The Conservatory of Recording Arts & Sciences (CRAS; www.cras.edu), the leading institution for audio engineering education, has announced a successful Zoom event whereas 25 Audio Engineering Society (AES) students participated and learned about DAWn Audio, including its origins and its purpose of providing a bridge platform between musicians.
Kohr explained that he first learned of DAWn Audio during the 2022 NAMM Show. CRAS students who were attending the show came across DAWn Audio and were so excited by it that they approached Kohr to create a student AES event at the school so that more students can learn about the unique platform.
DAWn is compared as a “Google Docs for music”, but compatible with all DAWs. Pinzon calls their approach “middleware” because rather than building yet another DAW for artists, they've become a bridge between the existing ones. DAWn doesn't require any exporting, uploading, importing, or conversions of files, because it just facilitates communication between the different DAW projections present in a session. The result is one session, composed of each individual artist’s project, all synchronized through DAWn. The app is currently in beta and anyone can join its growing waitlist of over 200+ artists at https://dawn-audio.com/waitlist. Select artists are offered exclusive access to join their beta as they grow their community.

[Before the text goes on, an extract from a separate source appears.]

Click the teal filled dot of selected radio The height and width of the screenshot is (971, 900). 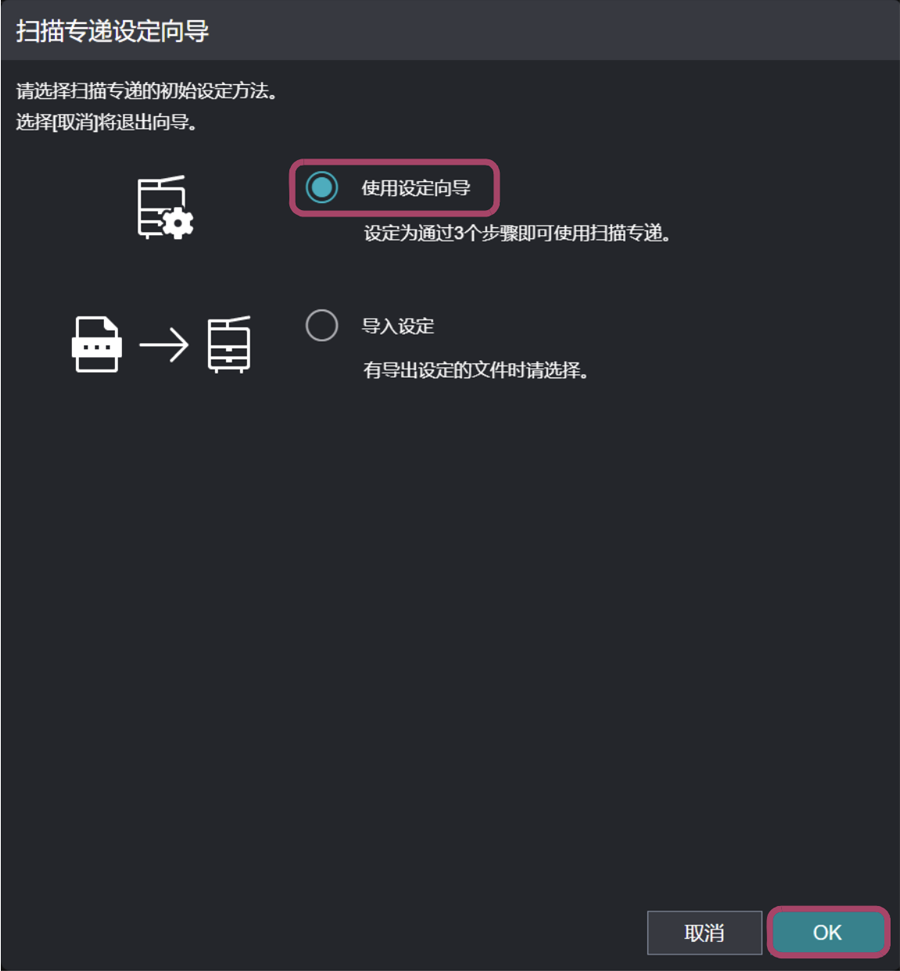[x=321, y=187]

The DAWn Audio founding team met as engineering physics undergrads at Tulane University and started working on DAWn as a capstone project. Pinzon is a drummer and he got into music production as an undergrad, and found that he got tired of struggling to collaborate with his friends across DAWs. Given their background in programming, his team was able to build a proof-of-concept for DAWn, and following feedback from professors, mentors, and advisors, they decided to begin turning DAWn Audio into a business. The founders are now scattered throughout New York, Wisconsin, and Louisiana, but they intentionally remain a New Orleans-based company as the city's culture is intertwined with DAWn's culture.
Pinzon concluded that the CRAS Zoom event was an overall success, and some great takeaways he received was when he asked students: “If you could change one thing about the music industry, what would it be?” Some of his favorite responses included:
- “Make sure credit is given where credit is due.”

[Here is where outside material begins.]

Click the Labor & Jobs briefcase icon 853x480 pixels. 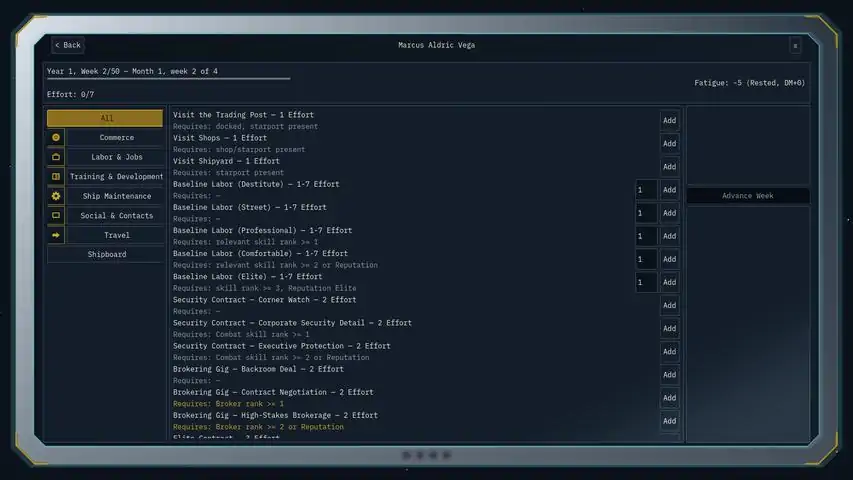click(56, 157)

- “Wish the shallowness of the music industry wasn't glorified.”
- “Have engineers be less likely to be overworked and underpaid.”
- “Put more emphasis on people with ability, than people who have connections.”
- “Change the mindset of trying to appeal to the general public more so than trying to appeal to yourself as an artist.”
- “Forcing originality. Let’s stop following like TikTok and actually start our own thing, our own sound, our own wave.”
- “Normalizing people making music just because they want to make music… music existed before there was an industry, and now it’s driven entirely by the industry and not the music…- reverting to where we were before that.”
The Conservatory of Recording Arts & Sciences is composed of two nearby campuses in Gilbert and Tempe, Ariz. A CRAS education includes broadcast audio, live sound, film and TV audio, music, and video game audio, all taught by award-winning instructors who have all excelled in their individual fields, including sound reinforcement, audio recording and production, digital recording, troubleshooting/maintenance, and music business.
CRAS structured programs and highly qualified teaching staff provide a professional and supportive atmosphere, which is complemented by its small class sizes allowing for individual instruction and assistance for students in engineering audio recordings. CRAS has been providing quality vocational training in audio recording for more than three decades. The curriculum and equipment are constantly being updated to keep pace with the rapid advancements in the music and sound recording industries. CRAS’ course offerings and subject matter have always centered around the skills and knowledge necessary for students’ success in the audio recording industries.
The 11-month program is designed to allow every student access to learn and train in all of the Conservatory’s studios which are comprised with state-of-the-art audio recording and mixing gear, the same equipment used in today’s finest studios and remote broadcast facilities, including Pro Tools Ultimate, API Legacy consoles, SSL AWS consoles, Studer Vista consoles, and much more. All students must complete a 280-hour industry internship to graduate from the Master Recording Program II that may ultimately lead to industry employment.